*TASK TO COMPLETE*.
According to the article about the UIS study abroad trip to The Gambia, on what date did the group leave Springfield?

Four students and three faculty members from the University of Illinois Springfield are spending a month studying abroad in The Gambia, a small country in Western Africa. The group left Springfield on May 24, 2016, and will return at the end of June.
Biology major Shyleen Studley is working with Associate Professor of Chemistry Keenan Dungey and Associate Professor of Public Health Josiah Alamu to conduct water quality assessments in the country.
“In terms of water quality, we measured parameters for human health and environmental health, including nitrates, chromium (VI), and coliforms,” said Alamu. “We measured water from wells, a city dump, and The Gambia River. We collected bacterial samples which will be analyzed and compared with samples from the Illinois River.”
UIS faculty members are also training six undergraduates and one faculty member from The University of The Gambia in field techniques and lab chemical procedures.
Global Studies/Accounting major Jessica Villegas, Sociology/Anthropology major Tyshianna Bankhead and graduate student Jacqualine Williams are working with the Gambia Committee on Traditional Practices Affecting the Health of Women and Children (GAMCOTRAP) to gain socio and cultural experience. The students are assisted by UIS Associate Professor of African-American Studies Kamau Kemayo.
Williams is also working with Gambia Food and Nutrition Association to gain experience on food processing/preparation and its effect on the health of the Gambians.
So far, the group has traveled to many locations in The Gambia, including Banjul, Brikama, Serrekunda, Kembujeh, Tanji and Kartung.
UIS students and faculty have been traveling to The Gambia on study abroad trips since 2011.

*MATERIAL SHOWN*.
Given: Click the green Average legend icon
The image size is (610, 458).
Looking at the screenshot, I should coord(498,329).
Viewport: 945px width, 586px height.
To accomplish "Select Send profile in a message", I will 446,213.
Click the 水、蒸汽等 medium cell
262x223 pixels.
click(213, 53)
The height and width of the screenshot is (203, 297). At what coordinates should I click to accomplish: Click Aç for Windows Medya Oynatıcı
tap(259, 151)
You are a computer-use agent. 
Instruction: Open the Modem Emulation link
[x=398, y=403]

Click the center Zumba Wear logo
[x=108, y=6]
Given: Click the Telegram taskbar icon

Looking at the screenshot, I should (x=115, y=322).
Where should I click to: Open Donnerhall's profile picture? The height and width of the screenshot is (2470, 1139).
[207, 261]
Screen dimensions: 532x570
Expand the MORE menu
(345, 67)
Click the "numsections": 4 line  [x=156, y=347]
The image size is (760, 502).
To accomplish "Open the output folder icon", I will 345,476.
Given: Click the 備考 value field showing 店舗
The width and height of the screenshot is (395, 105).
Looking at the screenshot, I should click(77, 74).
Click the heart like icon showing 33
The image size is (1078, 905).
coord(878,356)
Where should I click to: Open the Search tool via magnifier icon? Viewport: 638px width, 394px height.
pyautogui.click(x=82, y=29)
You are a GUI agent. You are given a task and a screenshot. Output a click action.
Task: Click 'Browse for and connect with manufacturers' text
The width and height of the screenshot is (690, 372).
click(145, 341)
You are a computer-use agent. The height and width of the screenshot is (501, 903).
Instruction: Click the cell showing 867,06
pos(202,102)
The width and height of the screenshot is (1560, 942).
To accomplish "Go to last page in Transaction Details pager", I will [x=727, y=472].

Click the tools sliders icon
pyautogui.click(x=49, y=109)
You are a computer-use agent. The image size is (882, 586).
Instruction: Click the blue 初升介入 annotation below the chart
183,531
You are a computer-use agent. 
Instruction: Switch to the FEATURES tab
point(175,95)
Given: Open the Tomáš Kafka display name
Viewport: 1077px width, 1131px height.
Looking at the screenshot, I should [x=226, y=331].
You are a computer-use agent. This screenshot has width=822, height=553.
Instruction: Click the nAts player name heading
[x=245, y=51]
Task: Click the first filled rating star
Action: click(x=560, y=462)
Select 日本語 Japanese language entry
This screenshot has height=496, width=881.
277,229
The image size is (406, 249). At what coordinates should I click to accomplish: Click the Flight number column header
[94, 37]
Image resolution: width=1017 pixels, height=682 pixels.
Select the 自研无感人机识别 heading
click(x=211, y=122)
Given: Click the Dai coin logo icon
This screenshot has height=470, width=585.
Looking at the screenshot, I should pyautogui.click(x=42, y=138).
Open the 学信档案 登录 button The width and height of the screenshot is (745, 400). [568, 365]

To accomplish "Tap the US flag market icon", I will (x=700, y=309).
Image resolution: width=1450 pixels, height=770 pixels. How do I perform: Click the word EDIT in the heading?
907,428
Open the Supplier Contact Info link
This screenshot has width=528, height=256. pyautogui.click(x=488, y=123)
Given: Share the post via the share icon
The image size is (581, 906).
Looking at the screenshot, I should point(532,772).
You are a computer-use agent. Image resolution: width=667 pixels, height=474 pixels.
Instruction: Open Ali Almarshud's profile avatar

*SOLUTION TO THIS EXERCISE*.
May 24, 2016.